> _DATA TO PROCESS_:

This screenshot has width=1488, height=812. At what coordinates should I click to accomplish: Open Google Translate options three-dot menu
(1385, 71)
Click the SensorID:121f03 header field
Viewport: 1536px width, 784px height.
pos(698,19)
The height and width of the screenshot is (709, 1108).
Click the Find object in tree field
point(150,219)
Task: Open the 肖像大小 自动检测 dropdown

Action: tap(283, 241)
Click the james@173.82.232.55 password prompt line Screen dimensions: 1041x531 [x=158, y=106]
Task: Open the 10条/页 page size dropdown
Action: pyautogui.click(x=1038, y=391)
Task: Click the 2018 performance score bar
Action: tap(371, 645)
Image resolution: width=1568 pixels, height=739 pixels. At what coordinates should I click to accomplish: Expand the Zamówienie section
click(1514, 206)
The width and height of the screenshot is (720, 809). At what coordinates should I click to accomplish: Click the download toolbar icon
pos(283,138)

> _TASK BRIEF_: The data above must be repeated in its entirety, exactly as given.

> _RESULT OF THIS EXERCISE_:
This screenshot has width=1488, height=812. At what coordinates should I click to accomplish: Open Google Translate options three-dot menu
(1385, 71)
Click the SensorID:121f03 header field
Viewport: 1536px width, 784px height.
pos(698,19)
The height and width of the screenshot is (709, 1108).
Click the Find object in tree field
point(150,219)
Task: Open the 肖像大小 自动检测 dropdown

Action: tap(283, 241)
Click the james@173.82.232.55 password prompt line Screen dimensions: 1041x531 [x=158, y=106]
Task: Open the 10条/页 page size dropdown
Action: pyautogui.click(x=1038, y=391)
Task: Click the 2018 performance score bar
Action: tap(371, 645)
Image resolution: width=1568 pixels, height=739 pixels. At what coordinates should I click to accomplish: Expand the Zamówienie section
click(1514, 206)
The width and height of the screenshot is (720, 809). At what coordinates should I click to accomplish: Click the download toolbar icon
pos(283,138)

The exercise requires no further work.